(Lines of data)

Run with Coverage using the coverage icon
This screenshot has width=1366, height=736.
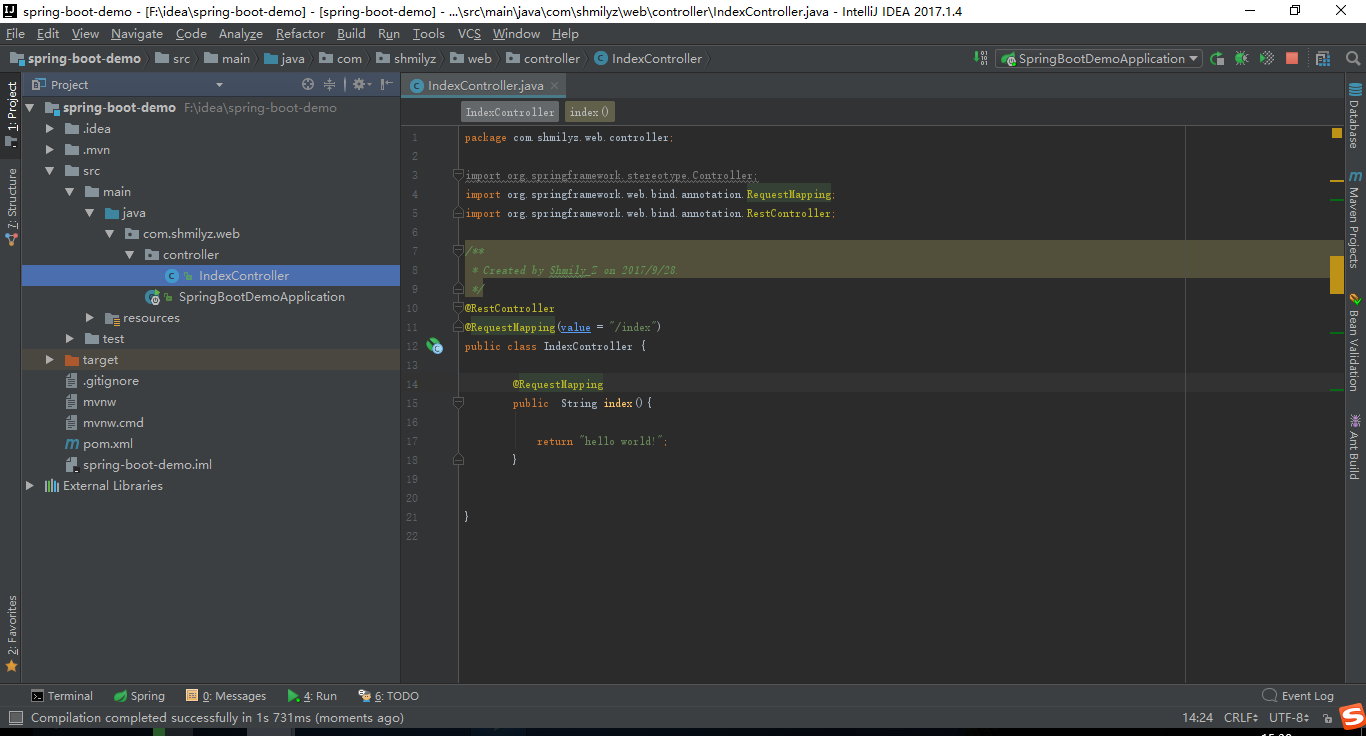[x=1266, y=58]
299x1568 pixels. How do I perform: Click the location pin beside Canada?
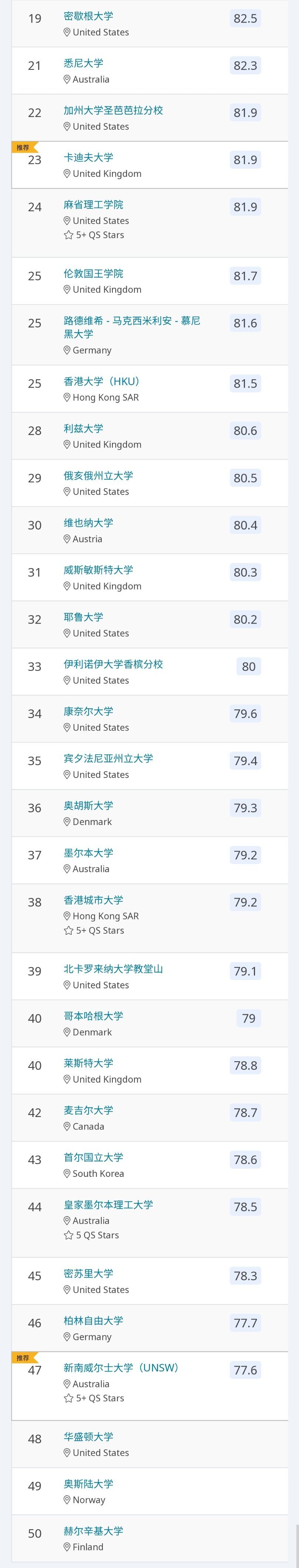click(x=67, y=1126)
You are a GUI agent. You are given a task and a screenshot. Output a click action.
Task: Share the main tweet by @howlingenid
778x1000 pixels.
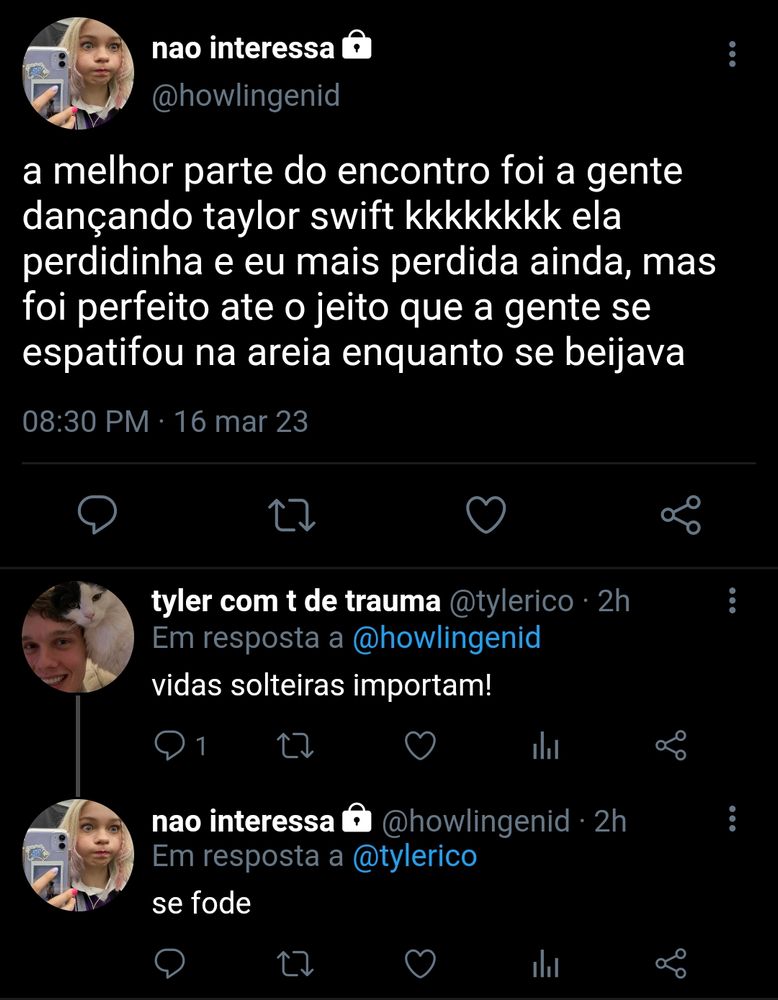pyautogui.click(x=681, y=515)
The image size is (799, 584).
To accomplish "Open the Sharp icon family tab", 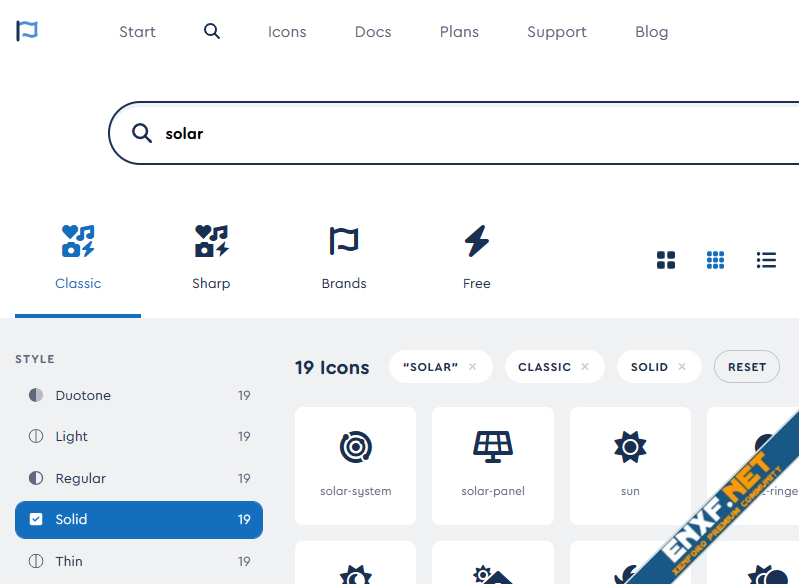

Aim of the task:
Rewrite the part of the items that opens with the line containing "You are a GUI" and runs through the end of the items, changing "screenshot" to "screen capture" and keeping everything else the same. Leave out the pictures.

Solution below:
You are a GUI agent. You are given a task and a screen capture. Output a click action.
Task: Share the main tweet by @howlingenid
778x1000 pixels.
pyautogui.click(x=681, y=515)
The image size is (799, 584).
To accomplish "Open the Sharp icon family tab", 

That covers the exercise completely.